La loi « ELAN », définitivement publiée le 24 novembre 2018, contient trois grandes réformes de la copropriété : Loi ELAN ordonnance

  • une réforme de la copropriété d’application immédiate contenue dans ladite loi (I) ;
  • une habilitation donnée au gouvernement de prendre deux ordonnances venant réformer le statut de la copropriété (II)

Parmi les modifications d’application directe les plus significatives : la réduction à 5 ans du régime de prescription prévu à l’article 42 de la loi du 10 juillet 1965, la création d’une super procédure de recouvrement de charges, le vote par correspondance avant l’assemblée générale par voie de formulaire (différent du pouvoir), une nouvelle sanction possible à l’encontre du syndic en l’absence de communication de pièce, la modification obligatoire des règlements de copropriété pour faire mentions des parties communes spéciales et à droit de jouissance privatif.

Vous pouvez prendre connaissance de l’intégralité des nouvelles dispositions modifiant la loi du 10 juillet 1965 en cliquant ici.

En outre, le gouvernement a reçu une habilitation pour prendre par ordonnance deux grandes réformes.

La première ordonnance, qui prendra effet le 1 juin 2020, viendra créer des régimes de la copropriété en fonction notamment du nombre de lots d’habitation.

La seconde ordonnance, qui interviendra dans un délai de deux ans, soit d’ici le mois de novembre 2020, adoptera un Code de la copropriété.

Le Cabinet BJA vous tiendra informé des bouleversements à venir dont certains sont imminents, et répondra à vos interrogations afin de vous adapter à ces nouvelles modifications.

I) La réforme immédiatement applicable

Sans exhaustivité, cette loi ELAN contient des dispositions qui modifient de manière significative plusieurs règles essentielles de la loi du 10 juillet 1965 et qui sont applicables depuis sa promulgation le 24 novembre 2018.

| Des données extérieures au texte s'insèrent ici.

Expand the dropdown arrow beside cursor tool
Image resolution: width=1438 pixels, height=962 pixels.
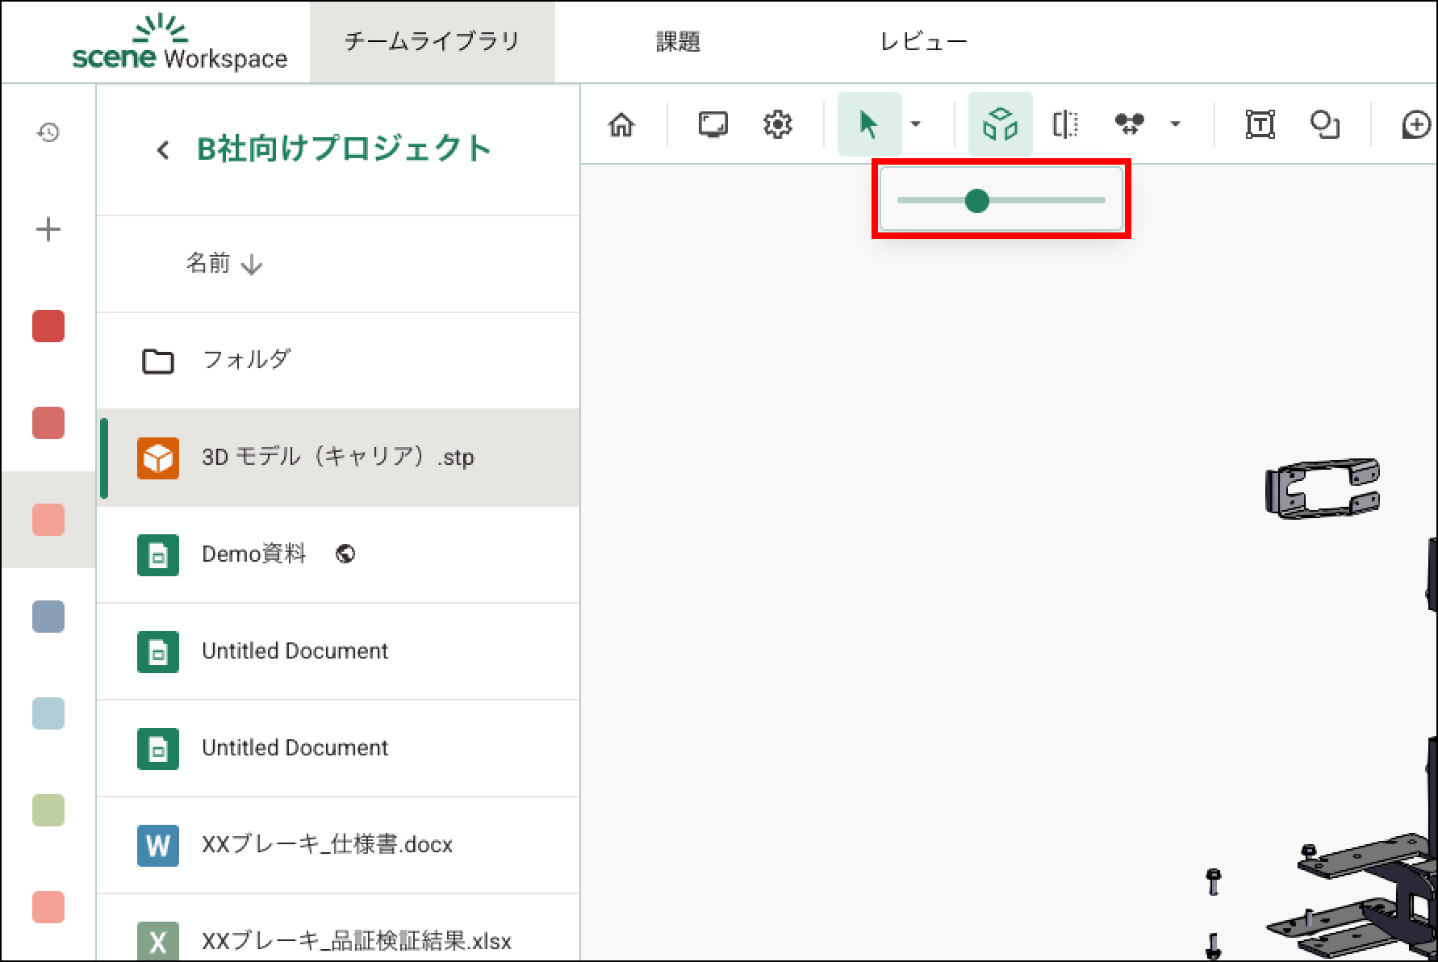click(x=915, y=124)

Comment sont modifiées les règles en matière de prescription ? 

L’article 42 (ancien) de la loi du 10 juillet 1965 prévoit que :

  • en matière de copropriété le délai de prescription est de 10 ans ;
  • une action en contestation d’une décision d’assemblée générale ne peut intervenir que dans un délai de deux mois à compter de la notification du procès verbal d’assemblée générale ;
  • le procès-verbal d’assemblée générale doit être notifié dans un délai de deux mois à compter de la réunion de l’assemblée générale.

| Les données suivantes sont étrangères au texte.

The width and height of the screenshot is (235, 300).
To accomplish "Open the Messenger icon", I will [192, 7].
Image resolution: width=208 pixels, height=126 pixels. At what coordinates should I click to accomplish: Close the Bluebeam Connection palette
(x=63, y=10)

La loi ELAN est venu modifier cet article 42.

Tout d’abord, le délai de prescription de 10 ans est réduit à 5 ans (comme en matière de prescription de droit commun).

De plus, la notification du procès-verbal d’assemblée générale devra désormais intervenir dans un délai d’un mois.

En conséquence, et à titre d’exemple, il ne sera plus possible de recouvrer les charges de copropriété impayées datant de plus de cinq années au jour de l’assignation. (sous réserve de l’application de la loi dans le temps, pour plus de détails cliquez ici)

Pour rappel, la mise en demeure ne suspend pas la prescription, seule la signification de l’assignation détient cet effet. 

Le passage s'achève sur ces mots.